**Your instructions:**
The expected answer is every line of the material that contains the word "accomplish".

**Given data:**
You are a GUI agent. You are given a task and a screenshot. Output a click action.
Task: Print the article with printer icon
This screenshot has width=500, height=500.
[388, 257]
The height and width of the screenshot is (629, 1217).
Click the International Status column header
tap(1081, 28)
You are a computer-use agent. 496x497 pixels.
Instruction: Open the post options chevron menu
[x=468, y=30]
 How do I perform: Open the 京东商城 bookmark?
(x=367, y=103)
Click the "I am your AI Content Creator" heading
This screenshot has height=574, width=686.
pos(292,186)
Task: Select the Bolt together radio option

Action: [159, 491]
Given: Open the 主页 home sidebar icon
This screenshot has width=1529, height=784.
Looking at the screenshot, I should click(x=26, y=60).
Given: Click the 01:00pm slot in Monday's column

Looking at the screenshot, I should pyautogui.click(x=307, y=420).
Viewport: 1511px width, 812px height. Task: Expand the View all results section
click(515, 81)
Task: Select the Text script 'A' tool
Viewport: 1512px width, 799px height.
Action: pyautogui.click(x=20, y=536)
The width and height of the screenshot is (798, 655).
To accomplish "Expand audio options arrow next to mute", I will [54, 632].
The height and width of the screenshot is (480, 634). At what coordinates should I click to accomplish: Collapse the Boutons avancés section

**Exercise response:**
To accomplish "Expand audio options arrow next to mute", I will [54, 632].
The height and width of the screenshot is (480, 634). At what coordinates should I click to accomplish: Collapse the Boutons avancés section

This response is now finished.